Another approach to allow the perfusion of 3D cultures was using sacrificial carbohydrate glass to cast networks filled with endothelial cells [118]. These networks tolerated pulsatile flow and demonstrated physiological support for cells embedded in the surrounding 3D matrix, in agreement with proper tissue perfusion. In parallel, thanks to a 3D stamping method, a vascular channel was generated, which stably supported perfusion and could connect several compartments thus allowing the supply of organoids into an organ-on-a-chip system [119].
Moreover, a smart solution to generate perfusable vascular 3D models was proposed by Andrique et al. profiting from a combination of knowledge from the fields of physics and biology [120]. They used microfluidic devices to generate a triple coextrusion flow to generate so-called vesseloids, i.e., vessels covered by a soft alginate shell. Inside this shell, endothelial cells and perivascular cells self-assemble and reproduce quiescent functional vessels that can be perfused and behave as normal vessels in terms of permeability and contraction. Such a strategy offers exciting perspectives for the vascularization and perfusion of organoids. Although most of these developments were aimed at regenerative medicine, as illustrated with the graft of liver buds [121] or pancreatic islets [122], we are convinced that oncology will also benefit from the vascularization of organoids to recapitulate more relevant ecosystems. Indeed, by using “genetically reset” endothelial cells, Palikuqi et al. demonstrated that these cells could vascularize healthy or tumoral colon organoids and sustained the proliferation and arborization of these organoids [123].
Finally, to end this section on tumor vessel perfusion, it seems important to us to say a few words about vasculogenic mimicry. Based on the formation of hybrid vessels made in part by endothelial cells and in another part by tumor cells, this process was notably described in melanomas, breast cancers, and gliomas [124]. It is still a matter of debate since anatomo-pathologists hardly observe it in tumor sections. Yet, one can argue that, by its nature, this event that probably relies on progressive dedifferentiation and redifferentiation steps is difficult to detect and therefore to characterize. Interestingly, a 3D model with an endothelial channel surrounded by tumor organoids recently captured the integration of tumor cells within the pre-existing channel [125]. Such models will be helpful in shedding light on this peculiar phenomenon that may play a critical role in the interplay between the tumor and its vascular–immune microenvironment.

4. Discussion/Perspectives

To end this review on tumor angiogenesis and immunity models, it is time to discuss the different perspectives that the field presently offers.
From an experimental point of view, new designs are constantly generated to refine specific aspects of interest. Several limitations actually exist and restrict the potential of chips and 3D models: the choice and relevance of cells, the long-term viability of the culture, their access to high-resolution microscopy, the costs and availability of specific ECM components, etc.
Although HUVECs are still the most widespread endothelial cells used in the vessels-on-chip, iPS-derived endothelial cells are increasingly used. We hope that additional endothelial models will allow covering the variety of endothelial cell specificities associated with their tissue of origin. For instance, liver sinusoid discontinuous capillaries and impermeable brain capillaries should be made from endothelial cells with adequate permeability properties that reproduce their opposite physiology. When talking about tumor immunity, a breakthrough could also come from the integration in the experimental models of lymphatic vessels, which play a key role in immune cell homing.

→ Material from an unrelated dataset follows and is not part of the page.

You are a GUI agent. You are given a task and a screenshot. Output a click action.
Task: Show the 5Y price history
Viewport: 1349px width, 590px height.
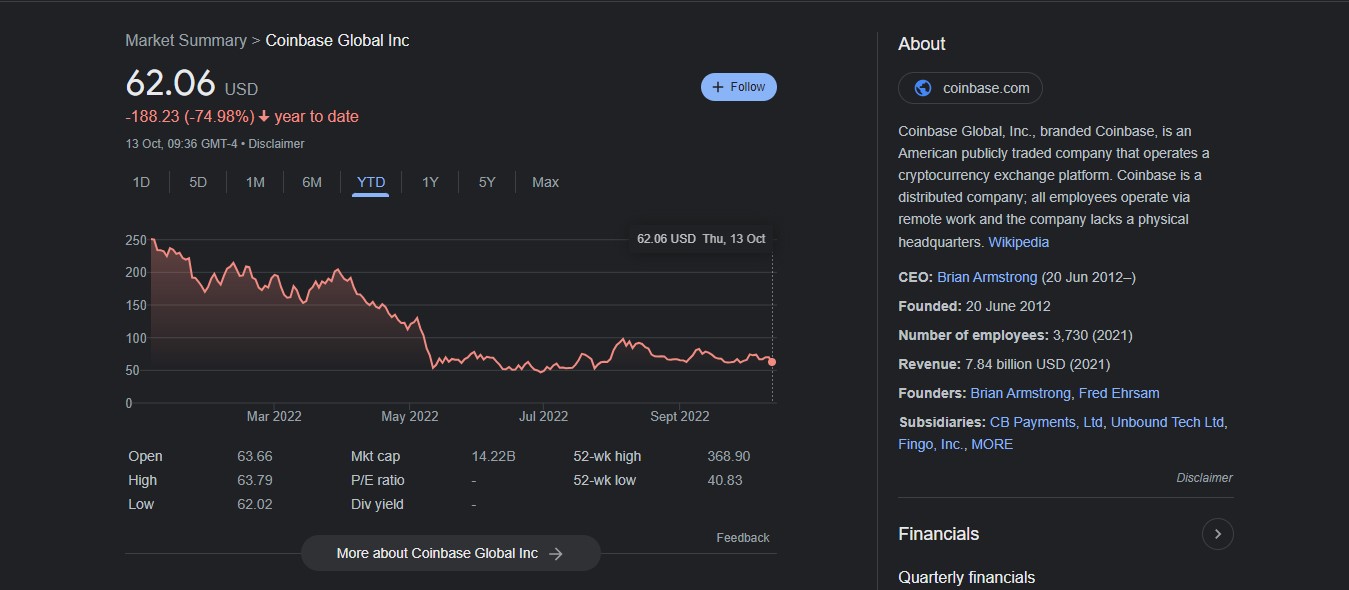click(487, 182)
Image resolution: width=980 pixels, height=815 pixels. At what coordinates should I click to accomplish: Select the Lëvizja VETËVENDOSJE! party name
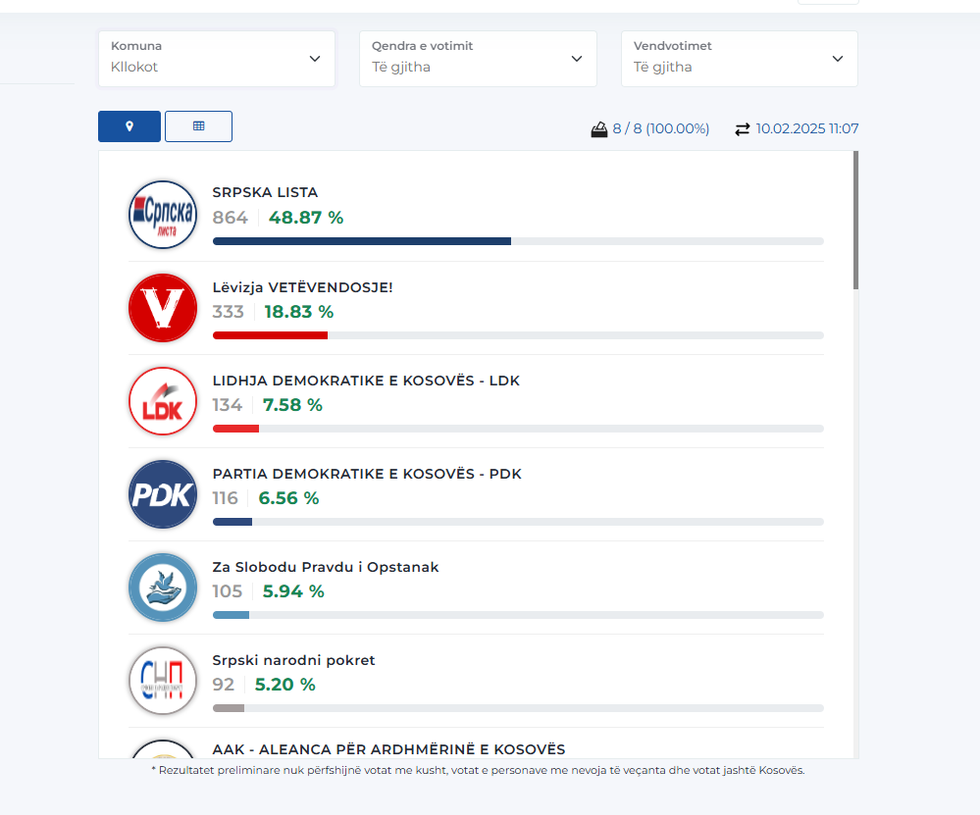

In that sense, lymphatic microvascular networks have been recently proposed, which could pave the way for a novel field of tumor microenvironment understanding [126]. Determining the right culture conditions, and especially the media composition allowing preservation of the differentiation state and health of many cell types together, probably represents the most significant challenge.
From a translational point of view, the proper vascularization of multicellular systems remains a bottleneck in many fields, both in oncology to mimic the physiology of tumors and in regenerative medicine to ensure the survival of tissue grafts. Both areas should therefore benefit from the efforts of both communities to improve vessel engineering and refine functional and perfusable capillaries ex vivo. Some precious knowledge may also derive from the vast number of studies on COVID-19 since endothelial activation and associated immunothrombosis have been shown to participate in the COVID-19 disease after SARS-CoV2 infection [127,128]. Incidentally, thrombosis constitutes with inflammation and angiogenesis the third partner of Virchow’s triad, which is dysregulated in different pathologies including cancers [129], and platelets are also involved in metastasis, as illustrated by the famous Trousseau syndrome. Interestingly, platelets enclose many growth factors modulating angiogenesis and immunity and can coordinate intravascular immune responses to infections and cancers [130]. The control of their degranulation is tightly orchestrated by many parameters in the organism, and is hard to reproduce in ex vivo models so far, but would represent an interesting long-term track of development.
Most models for tumor vasculature focus on neo-angiogenic mechanisms, yet alternative processes also contribute to the development of the tumoral vascular network. Indeed, tumor vessels can split after the initial formation of an endothelial pillar within the vessel lumen, in a so-called intussusception process. Interestingly, this event also seems to be associated with immune regulation since the infiltration of macrophages and T cells could be observed in the vicinity of such pillars in metastatic melanoma [131]. Moreover, tumors can also grow by hijacking pre-existing blood vessels within the surrounding tissue, and this vessel co-option was shown to be controlled by macrophage subpopulations [132]. Last, but not least, macrophages also seem to be critical for the recurrence of tumors after radiotherapy, by the recruitment of endothelial precursor cells to elicit vasculogenesis [133]. Developing new tools and models is required to elucidate how such mechanisms can modulate the vascular network and grant it a higher degree of plasticity.
Finally, immunotherapy has gained much attention over the last few years and holds great promise in oncology. For example, immune checkpoint blockade has appeared as a promising novel strategy in recent years, but its adverse effects still restrict its full clinical potential [134]. Moreover, CAR (Chimeric Antigen Receptors) T cells have revolutionized the antitumoral immunotherapy field. Yet, their immunogenicity might dampen their efficacy and/or induce anti-CAR immune responses that must be better understood to reach their full potential [135]. Much knowledge can therefore still be acquired to improve the efficiency of immunotherapy. Among the improvement tracks, the understanding of long-term maintenance of immune activity is surely a key issue, and methods to increase the longevity of NK cells in the organism are under study [136].

5. Conclusions

To summarize, increased knowledge of the complex interplay between tumoral, endothelial, and immune cells within the tumor microenvironment is a crucial asset for envisioning an all-out battle against tumors. Targeting multiple hits within this context could improve the overall efficacy of therapies. In that framework, the combination of VEGFR2 and PDL1 inhibitors against breast and pancreatic cancer murine models led to the generation of High Endothelial Venules and favored the infiltration and activation of lymphocytes [137]. Let us hope that this is only the first of many microenvironment-based efficient strategies in our quest toward the eradication of tumors.

Author Contributions

L.T., H.C., S.B., S.M. and A.F. gathered the relevant literature and wrote the manuscript. All authors have read and agreed to the published version of the manuscript.

Funding

This work has been supported by the Institut National du Cancer (INCA_16347).

Conflicts of Interest

The authors declare no conflict of interest.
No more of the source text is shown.